Die Fortsetzungsfeststellungsklage setzt die Ausgangsklage lediglich fort. Deshalb müssen im Moment der Erhebung deren sämtliche Zulässigkeitsvoraussetzungen gegeben sein (BVerwG, BVerwG, U.v. 3.3.1987 – 1 C 15.85 – BVerwGE 77, 70, 73) bzw. – soweit die Erledigung vor Klageerhebung eintrat – die Erhebung zu diesem Zeitpunkt noch möglich (i.S.v. zulässig) gewesen sein. Die Fortsetzungsfeststellungsklage kann einen zum Zeitpunkt der Erledigung des betreffenden Verwaltungsakts bereits vorhandenen Zulässigkeitsmangel nicht heilen. Daher ist insbesondere das Vorliegen einer Klagebefugnis zum Zeitpunkt der Erledigung notwendig, sofern diese für die ursprüngliche Klage erforderlich gewesen wäre (BVerwG, U.v. 23.3.1982 – 1 C 157.79 – BVerwGE 65, 167; Sodan/Ziekow/Wolff, § 113 VwGO Rn. 286). Durch das im Zeitpunkt der Klageerhebung geltende landesweite Veranstaltungsverbot nach § 1 Abs. 1 Satz 1 BayIfSMV wurde die Klägerin bereits im Zeitpunkt der Erhebung der Anfechtungsklage durch die Veranstaltungsbeschränkungen der streitgegenständlichen Allgemeinverfügung der Beklagten nicht mehr beschwert. Die Klage war damit bereits im Zeitpunkt ihrer Erhebung mangels Klagebefugnis unzulässig. Die unzulässige Anfechtungsklage konnte folglich nicht auf eine Fortsetzungsfeststellungsklage nach § 113 Abs. 1 Satz 4 VwGO analog geändert werden.

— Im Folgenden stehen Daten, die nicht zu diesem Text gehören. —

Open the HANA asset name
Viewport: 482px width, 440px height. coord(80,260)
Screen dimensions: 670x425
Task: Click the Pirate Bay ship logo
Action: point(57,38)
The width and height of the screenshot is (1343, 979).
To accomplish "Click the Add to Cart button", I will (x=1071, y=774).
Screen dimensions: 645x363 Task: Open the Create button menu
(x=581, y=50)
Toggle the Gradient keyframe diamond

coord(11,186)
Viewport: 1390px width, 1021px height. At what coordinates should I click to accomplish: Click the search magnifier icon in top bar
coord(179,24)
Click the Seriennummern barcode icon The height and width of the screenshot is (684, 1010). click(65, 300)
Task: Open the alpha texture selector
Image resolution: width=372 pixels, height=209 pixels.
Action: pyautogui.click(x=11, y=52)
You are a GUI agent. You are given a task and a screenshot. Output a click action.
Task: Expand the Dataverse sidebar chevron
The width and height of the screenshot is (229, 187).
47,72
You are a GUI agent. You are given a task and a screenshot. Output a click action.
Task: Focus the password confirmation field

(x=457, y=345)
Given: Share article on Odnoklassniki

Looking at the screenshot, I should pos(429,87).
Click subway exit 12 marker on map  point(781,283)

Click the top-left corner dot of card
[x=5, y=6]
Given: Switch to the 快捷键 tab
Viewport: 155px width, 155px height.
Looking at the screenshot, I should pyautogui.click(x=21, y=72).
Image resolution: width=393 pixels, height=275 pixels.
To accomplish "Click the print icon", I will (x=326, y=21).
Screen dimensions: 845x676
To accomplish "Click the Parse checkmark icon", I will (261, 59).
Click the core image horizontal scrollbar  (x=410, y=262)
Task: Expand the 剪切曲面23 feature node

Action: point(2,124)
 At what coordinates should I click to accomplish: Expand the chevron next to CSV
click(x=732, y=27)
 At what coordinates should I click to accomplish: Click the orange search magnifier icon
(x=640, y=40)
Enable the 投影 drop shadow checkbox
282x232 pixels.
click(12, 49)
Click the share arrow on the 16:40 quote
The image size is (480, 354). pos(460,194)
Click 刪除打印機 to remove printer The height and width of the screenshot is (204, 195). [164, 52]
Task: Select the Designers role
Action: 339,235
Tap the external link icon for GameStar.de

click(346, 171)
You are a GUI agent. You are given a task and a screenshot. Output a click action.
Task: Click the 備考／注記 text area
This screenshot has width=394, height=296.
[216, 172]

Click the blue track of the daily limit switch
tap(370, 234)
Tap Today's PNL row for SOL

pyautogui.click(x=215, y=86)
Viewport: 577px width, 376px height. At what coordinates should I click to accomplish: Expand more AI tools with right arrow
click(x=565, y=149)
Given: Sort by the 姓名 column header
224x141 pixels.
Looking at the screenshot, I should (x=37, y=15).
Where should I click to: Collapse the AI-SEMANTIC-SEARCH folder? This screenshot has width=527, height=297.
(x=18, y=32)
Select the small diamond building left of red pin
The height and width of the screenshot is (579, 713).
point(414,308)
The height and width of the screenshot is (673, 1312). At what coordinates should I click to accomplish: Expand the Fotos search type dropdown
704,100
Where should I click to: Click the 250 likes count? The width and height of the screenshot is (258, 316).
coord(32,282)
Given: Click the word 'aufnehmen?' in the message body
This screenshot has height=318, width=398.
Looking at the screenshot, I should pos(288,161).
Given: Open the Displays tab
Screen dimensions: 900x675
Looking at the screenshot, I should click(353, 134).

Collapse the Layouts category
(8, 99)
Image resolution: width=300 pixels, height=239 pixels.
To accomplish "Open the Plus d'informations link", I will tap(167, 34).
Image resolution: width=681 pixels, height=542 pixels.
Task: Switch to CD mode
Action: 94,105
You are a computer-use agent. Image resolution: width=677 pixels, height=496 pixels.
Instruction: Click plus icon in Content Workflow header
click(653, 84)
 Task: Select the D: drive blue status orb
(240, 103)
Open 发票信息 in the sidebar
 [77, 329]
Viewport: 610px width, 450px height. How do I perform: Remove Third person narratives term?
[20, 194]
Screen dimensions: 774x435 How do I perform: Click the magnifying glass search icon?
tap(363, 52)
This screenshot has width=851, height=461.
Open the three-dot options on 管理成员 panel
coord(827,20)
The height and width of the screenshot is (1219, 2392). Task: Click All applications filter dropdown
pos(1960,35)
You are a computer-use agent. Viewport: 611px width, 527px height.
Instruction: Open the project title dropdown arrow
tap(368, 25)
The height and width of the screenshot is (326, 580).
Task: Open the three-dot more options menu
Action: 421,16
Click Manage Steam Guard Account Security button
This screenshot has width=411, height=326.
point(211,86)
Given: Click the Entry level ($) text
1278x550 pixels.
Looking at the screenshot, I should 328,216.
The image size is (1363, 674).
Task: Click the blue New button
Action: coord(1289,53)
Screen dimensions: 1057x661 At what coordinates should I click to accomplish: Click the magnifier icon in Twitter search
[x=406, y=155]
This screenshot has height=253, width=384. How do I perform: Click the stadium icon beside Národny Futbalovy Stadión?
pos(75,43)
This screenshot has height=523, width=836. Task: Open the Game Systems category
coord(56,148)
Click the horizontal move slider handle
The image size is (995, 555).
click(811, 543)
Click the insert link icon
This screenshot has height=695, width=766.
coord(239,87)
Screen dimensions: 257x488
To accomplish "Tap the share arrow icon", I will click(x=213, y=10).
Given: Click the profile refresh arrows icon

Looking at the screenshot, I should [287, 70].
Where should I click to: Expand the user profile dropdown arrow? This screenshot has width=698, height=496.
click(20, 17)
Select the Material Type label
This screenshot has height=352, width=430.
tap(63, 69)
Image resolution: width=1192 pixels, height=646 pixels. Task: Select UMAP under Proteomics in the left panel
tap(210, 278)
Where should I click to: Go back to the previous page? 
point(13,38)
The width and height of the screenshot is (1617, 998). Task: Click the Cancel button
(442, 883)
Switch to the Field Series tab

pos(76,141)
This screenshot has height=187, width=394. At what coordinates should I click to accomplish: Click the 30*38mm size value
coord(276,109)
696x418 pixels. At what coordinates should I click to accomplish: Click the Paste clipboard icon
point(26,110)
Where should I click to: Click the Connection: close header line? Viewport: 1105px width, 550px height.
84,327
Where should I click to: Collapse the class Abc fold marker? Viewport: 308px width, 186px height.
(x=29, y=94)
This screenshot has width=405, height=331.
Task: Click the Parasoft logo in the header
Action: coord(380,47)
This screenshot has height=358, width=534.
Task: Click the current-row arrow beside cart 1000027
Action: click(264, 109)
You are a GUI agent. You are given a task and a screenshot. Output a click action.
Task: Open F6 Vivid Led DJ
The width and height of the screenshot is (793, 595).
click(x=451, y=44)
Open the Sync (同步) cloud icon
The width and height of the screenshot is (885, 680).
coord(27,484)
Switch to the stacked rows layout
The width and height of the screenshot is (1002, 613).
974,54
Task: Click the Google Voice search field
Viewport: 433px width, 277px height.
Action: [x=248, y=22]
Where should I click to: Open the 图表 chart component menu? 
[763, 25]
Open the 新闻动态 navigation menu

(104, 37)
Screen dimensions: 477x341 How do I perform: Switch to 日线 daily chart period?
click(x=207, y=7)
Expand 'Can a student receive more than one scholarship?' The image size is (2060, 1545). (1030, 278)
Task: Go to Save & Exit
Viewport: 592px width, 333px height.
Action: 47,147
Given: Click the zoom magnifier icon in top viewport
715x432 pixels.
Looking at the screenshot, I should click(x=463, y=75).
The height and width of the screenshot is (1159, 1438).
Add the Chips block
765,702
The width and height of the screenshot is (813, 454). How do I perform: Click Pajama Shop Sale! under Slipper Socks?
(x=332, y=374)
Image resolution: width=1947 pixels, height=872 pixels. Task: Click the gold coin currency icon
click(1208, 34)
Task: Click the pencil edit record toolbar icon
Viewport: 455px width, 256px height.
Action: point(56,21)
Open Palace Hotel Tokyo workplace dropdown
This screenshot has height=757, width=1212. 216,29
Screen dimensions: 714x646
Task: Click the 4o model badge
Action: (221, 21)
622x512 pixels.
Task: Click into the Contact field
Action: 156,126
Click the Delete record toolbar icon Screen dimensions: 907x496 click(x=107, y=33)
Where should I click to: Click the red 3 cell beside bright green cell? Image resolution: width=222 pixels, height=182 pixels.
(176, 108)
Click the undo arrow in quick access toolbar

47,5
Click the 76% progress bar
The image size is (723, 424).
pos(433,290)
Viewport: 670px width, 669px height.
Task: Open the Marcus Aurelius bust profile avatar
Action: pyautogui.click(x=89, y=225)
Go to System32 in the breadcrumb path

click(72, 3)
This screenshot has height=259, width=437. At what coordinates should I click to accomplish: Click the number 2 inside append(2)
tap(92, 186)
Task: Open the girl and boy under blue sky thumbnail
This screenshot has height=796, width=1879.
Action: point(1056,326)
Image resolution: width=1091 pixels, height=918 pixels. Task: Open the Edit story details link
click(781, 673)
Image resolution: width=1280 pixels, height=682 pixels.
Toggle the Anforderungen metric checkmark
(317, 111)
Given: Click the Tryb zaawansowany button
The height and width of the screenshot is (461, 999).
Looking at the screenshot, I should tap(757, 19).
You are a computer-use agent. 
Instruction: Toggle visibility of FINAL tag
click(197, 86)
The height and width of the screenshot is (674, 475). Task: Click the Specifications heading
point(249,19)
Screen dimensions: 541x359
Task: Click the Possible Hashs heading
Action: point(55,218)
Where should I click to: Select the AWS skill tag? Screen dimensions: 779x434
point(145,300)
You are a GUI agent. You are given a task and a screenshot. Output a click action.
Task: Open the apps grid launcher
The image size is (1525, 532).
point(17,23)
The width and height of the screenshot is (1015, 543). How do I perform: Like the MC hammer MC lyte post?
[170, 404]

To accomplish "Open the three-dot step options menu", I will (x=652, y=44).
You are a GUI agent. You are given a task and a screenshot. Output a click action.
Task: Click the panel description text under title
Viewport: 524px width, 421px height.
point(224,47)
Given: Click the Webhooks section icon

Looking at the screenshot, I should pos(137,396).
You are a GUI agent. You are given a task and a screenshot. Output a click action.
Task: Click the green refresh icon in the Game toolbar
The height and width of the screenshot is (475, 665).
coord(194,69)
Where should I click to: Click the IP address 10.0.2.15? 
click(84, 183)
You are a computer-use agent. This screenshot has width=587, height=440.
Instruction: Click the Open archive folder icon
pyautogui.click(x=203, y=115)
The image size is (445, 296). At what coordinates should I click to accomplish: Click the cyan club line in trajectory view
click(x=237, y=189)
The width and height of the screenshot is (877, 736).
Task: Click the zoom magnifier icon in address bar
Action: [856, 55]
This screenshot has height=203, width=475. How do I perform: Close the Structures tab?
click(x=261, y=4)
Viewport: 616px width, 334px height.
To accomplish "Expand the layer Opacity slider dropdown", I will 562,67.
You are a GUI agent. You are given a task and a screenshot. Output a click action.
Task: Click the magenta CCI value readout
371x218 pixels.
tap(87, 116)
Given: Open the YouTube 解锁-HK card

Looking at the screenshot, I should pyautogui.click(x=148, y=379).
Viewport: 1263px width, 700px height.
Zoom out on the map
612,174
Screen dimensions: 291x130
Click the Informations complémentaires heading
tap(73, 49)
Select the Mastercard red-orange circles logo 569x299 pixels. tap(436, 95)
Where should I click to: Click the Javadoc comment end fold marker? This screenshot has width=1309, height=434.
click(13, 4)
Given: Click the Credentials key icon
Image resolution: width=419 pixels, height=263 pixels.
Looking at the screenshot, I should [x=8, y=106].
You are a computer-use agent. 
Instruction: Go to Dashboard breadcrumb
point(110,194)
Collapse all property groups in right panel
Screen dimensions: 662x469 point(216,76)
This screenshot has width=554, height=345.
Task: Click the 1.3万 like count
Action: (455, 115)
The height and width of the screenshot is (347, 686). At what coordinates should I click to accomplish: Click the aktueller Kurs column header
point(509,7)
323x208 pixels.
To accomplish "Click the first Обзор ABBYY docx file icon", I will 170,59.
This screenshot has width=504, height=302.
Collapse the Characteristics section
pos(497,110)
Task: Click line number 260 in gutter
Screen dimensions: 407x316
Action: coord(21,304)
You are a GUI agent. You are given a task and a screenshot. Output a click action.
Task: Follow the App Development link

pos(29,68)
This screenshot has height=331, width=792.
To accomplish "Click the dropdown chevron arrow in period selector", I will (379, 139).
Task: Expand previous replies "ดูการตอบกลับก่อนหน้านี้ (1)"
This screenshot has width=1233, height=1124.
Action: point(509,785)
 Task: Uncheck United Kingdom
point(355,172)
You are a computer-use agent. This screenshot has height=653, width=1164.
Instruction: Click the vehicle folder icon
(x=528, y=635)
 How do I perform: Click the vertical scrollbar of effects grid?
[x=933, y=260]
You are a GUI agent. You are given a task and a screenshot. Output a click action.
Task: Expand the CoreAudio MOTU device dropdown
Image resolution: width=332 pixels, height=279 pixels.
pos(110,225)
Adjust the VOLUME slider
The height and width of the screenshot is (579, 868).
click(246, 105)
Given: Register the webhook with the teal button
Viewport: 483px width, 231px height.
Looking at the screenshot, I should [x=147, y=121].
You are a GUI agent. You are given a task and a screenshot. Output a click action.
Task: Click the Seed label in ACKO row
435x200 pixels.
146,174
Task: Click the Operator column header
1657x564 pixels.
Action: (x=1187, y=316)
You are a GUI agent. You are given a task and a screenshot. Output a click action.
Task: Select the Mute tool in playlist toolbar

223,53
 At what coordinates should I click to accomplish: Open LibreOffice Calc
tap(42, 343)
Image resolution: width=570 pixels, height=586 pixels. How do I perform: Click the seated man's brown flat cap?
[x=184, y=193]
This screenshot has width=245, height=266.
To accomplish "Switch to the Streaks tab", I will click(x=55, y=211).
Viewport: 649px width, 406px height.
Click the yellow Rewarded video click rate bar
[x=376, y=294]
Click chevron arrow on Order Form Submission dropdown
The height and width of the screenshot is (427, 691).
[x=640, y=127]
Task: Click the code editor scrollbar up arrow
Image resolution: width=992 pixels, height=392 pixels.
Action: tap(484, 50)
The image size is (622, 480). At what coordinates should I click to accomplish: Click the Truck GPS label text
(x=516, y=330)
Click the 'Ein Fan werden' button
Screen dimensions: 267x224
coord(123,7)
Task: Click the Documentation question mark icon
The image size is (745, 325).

2. Weil die Klage unzulässig war, kommt es auf die von der Klägerin geltend gemachten Zulassungsgründe der grundsätzlichen Bedeutung (§ 124 Abs. 2 Nr. 2 VwGO) und der besonderen tatsächlichen und rechtlichen Schwierigkeiten der Rechtssache (§ 124 Abs. 2 Nr. 3 VwGO) sowie der Divergenz (§ 124 Abs. 2 Nr. 4 VwGO) nicht an.
3. Die Kostenentscheidung beruht auf § 154 Abs. 2 VwGO.
Der Streitwert bestimmt sich nach § 52 Abs. 1 GKG.
Mit dieser Entscheidung wird das Urteil des Verwaltungsgerichts rechtskräftig, § 124a Abs. 5 Satz 4 VwGO.